The Apple Pippin platform was based on the PowerPC Platform, a platform designed and supported by IBM and Apple. The PowerPC 603 processor is based on RISC design, thereby allowing peripherals to rely on the Pippin CPU. For example, instead of relying on a fully featured analog modem, the Pippin has a GeoPort serial port. Various dialup Internet service providers (ISP)—including Prodigy, America On-Line, and eWorld—were supported by the Pippin platform, as well as generic ISPs.
The address bus of the PowerPC 603 can theoretically access memory up to 64 MB. However, the operating system's maximum addressable memory size is 37 MB. Furthermore, because of the ASIC design of the Pippin hardware, the maximum RAM size that can be added is 32 MB. Officially, Bandai produced memory upgrade modules of 2, 4, 8 and 16 MB. The memory chips are soldered onto a printed circuit board which is placed in a plastic housing, making installation into a Pippin system simple for the end user. Japanese hackers produced an aftermarket 16 MB module, but because the module was much larger than the memory module compartment on the Pippin, installation required removing the logic board from the chassis, and then mounting the large memory module in-between the logic board and chassis.

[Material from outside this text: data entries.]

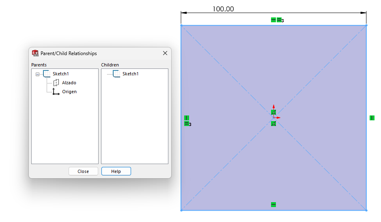Select Sketch1 in the Parents tree
This screenshot has width=381, height=222.
pyautogui.click(x=60, y=74)
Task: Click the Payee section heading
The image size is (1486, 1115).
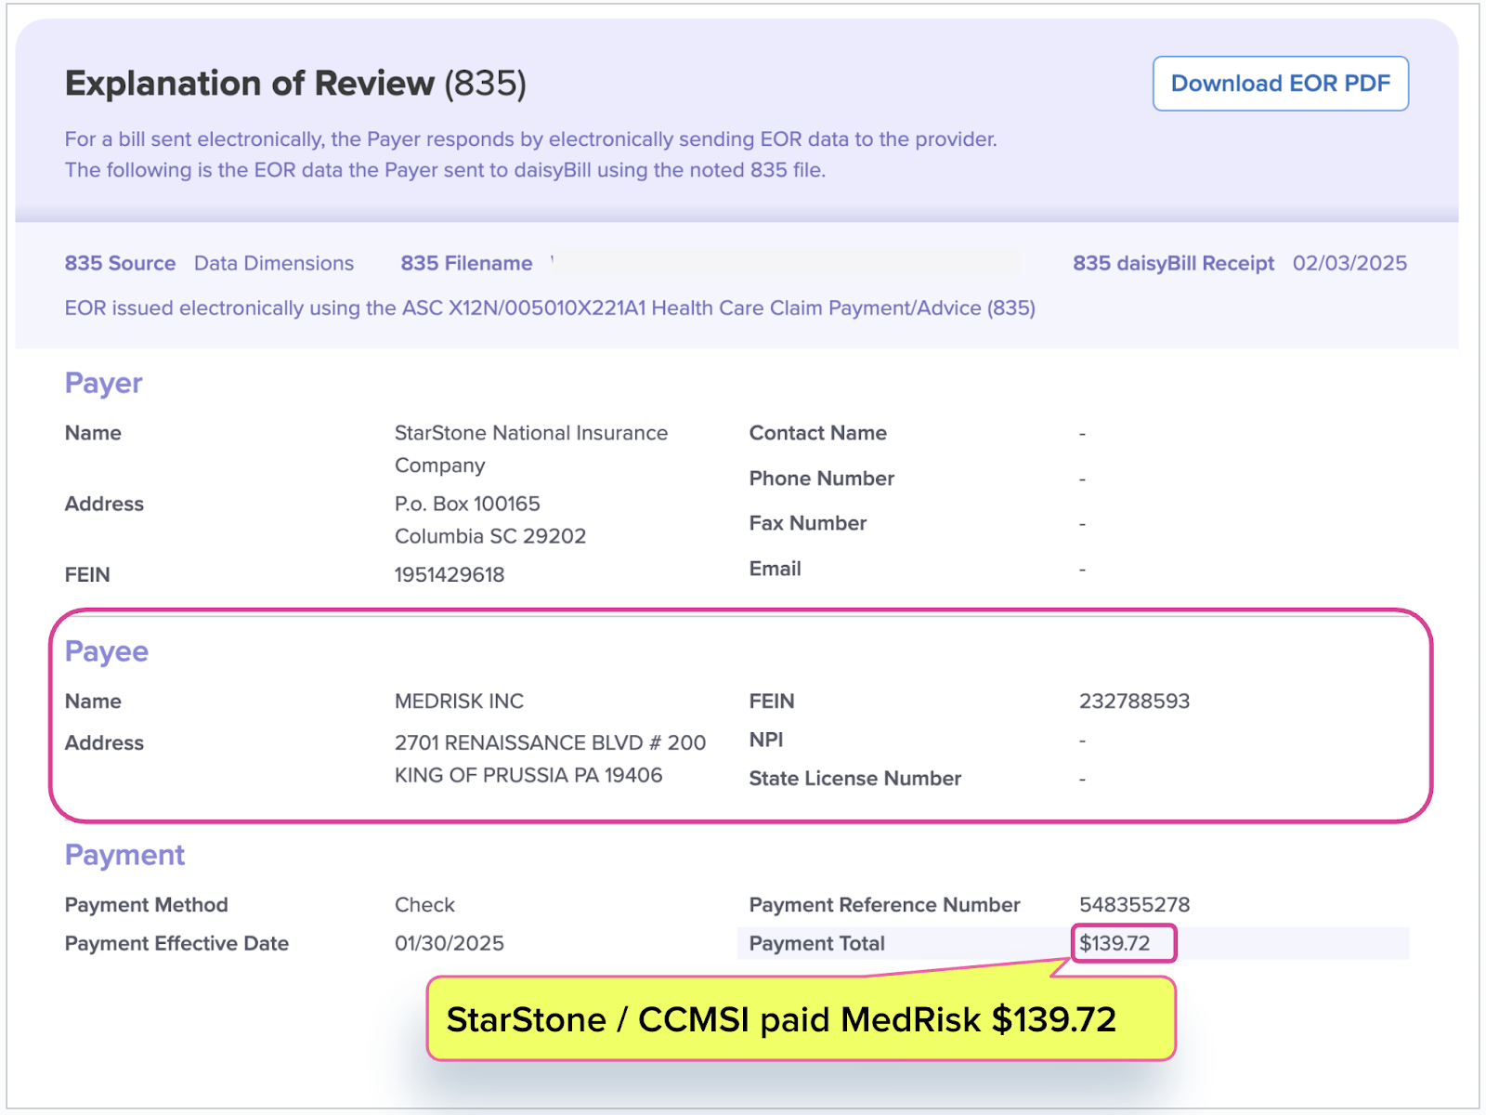Action: [x=107, y=651]
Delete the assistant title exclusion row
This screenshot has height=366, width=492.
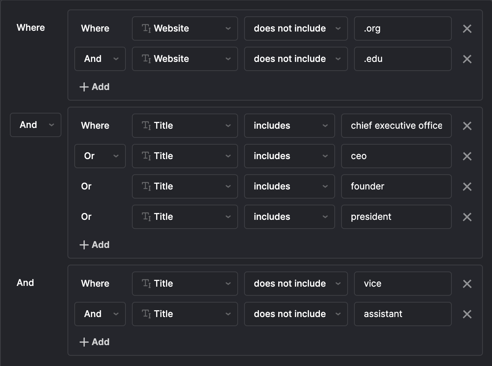467,314
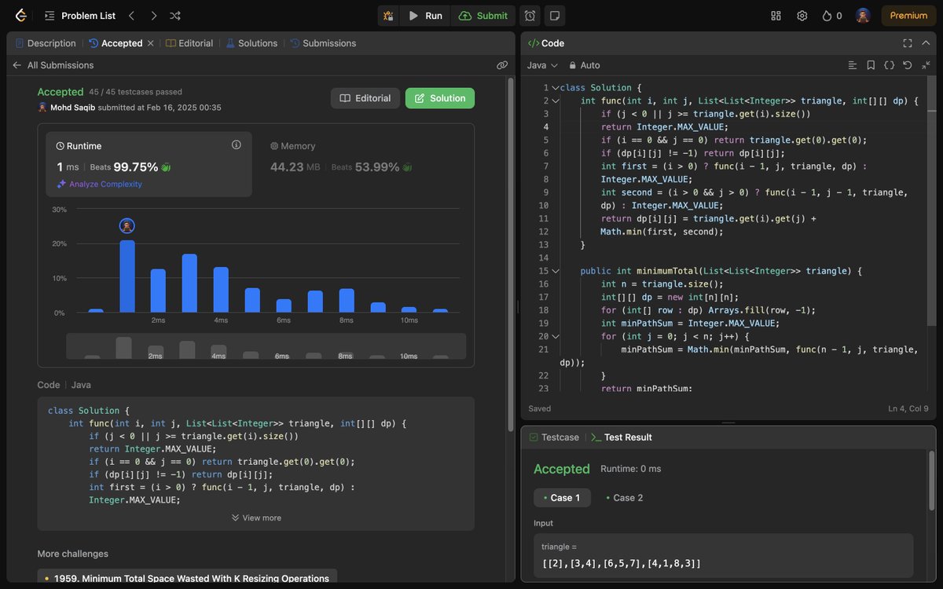Click the curly braces format icon in editor
The height and width of the screenshot is (589, 943).
tap(889, 64)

Apple encouraged hardware developers to produce PCI compatible peripherals that could be added to the Pippin. The only official method of producing add-ons for the Pippin was by developing PCI-compatible devices, and then placed in a docking station cabinet. A proprietary riser card interface (referred to by Apple as an X-PCI slot) is located on the bottom of a Pippin system, and is used by docking stations. A docking station for a Pippin can contain a variety of hardware, such as SCSI or floppy disk drive controllers, video interfaces, codecs, or network interfaces such as Ethernet. The logic board passes PCI signals through the X-PCI docking interface, and then to the docking station. Docking stations within the Pippin line do not provide pass-through support, thereby limiting a Pippin system to use only one docking station at one time. For example, a docking station for a floppy disk drive would need to be removed in order to attach a docking station for the magneto optical drive. Katz Media produced a generic docking station, containing a PCI slot, allowing a user to install PCI cards. No PCI-based peripherals were ever developed specifically for the Pippin.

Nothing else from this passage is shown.